L-Tyrosine-induced antinociception in the mouse: involvement of central delta-opioid receptors and bulbo-spinal noradrenergic system.

L-Tyrosine methyl ester (L-Tyr-OMe) produces naloxone-reversible antinociception in mice. This effect was characterized in the present study. L-Tyr-OMe administered s.c. at doses of 100-400 mg/kg elicited dose-dependent antinociception, which was antagonized by s.c. and i.c.v. naloxone at 1 mg/kg and 10 ng/mouse, respectively, but not by i.t. injection at 10 ng/mouse. The antinociceptive effect of systemic L-Tyr-OMe was also inhibited by naltrindole (0.1 mg/kg s.c.), a selective delta-opioid receptor antagonist, but was resistant to L-leucyl-L-arginine (3 micrograms/mouse i.c.v.), a kyotorphin (L-tyrosyl-L-arginine) receptor antagonist. This effect was reduced by i.t., but not by i.c.v., phentolamine at 0.1-1 microgram/mouse, while methysergide (10 microgram/mouse i.t.) and p-chlorophenylalanine (500 mg/kg s.c.) did not have such an inhibitory effect. L-Tyr-OMe, given i.c.v. and i.t. at 0.1-10 microgram/mouse, also produced dose-dependent antinociception, the latter effect being naloxone-reversible but resistant to i.t. phentolamine.

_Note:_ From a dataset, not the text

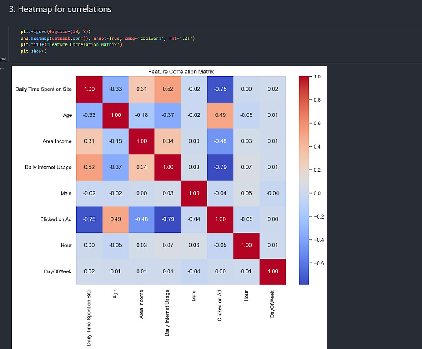Click the 'Feature Correlation Matrix' chart title
Viewport: 422px width, 349px height.
(x=181, y=72)
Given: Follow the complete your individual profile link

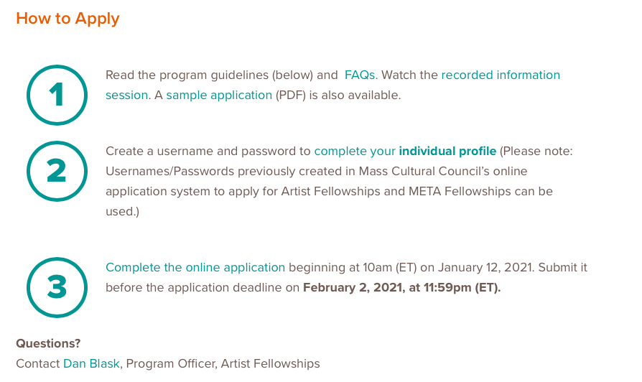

These results suggest that L-Tyr-OMe (s.c.)-induced antinociception is mediated by central delta-opioid receptors and by the bulbo-spinal noradrenergic system, but not by the central 'kyotorphinergic' system, and that L-Tyr-OMe, when given i.t., produces antinociception via spinal opioidergic, but not noradrenergic systems.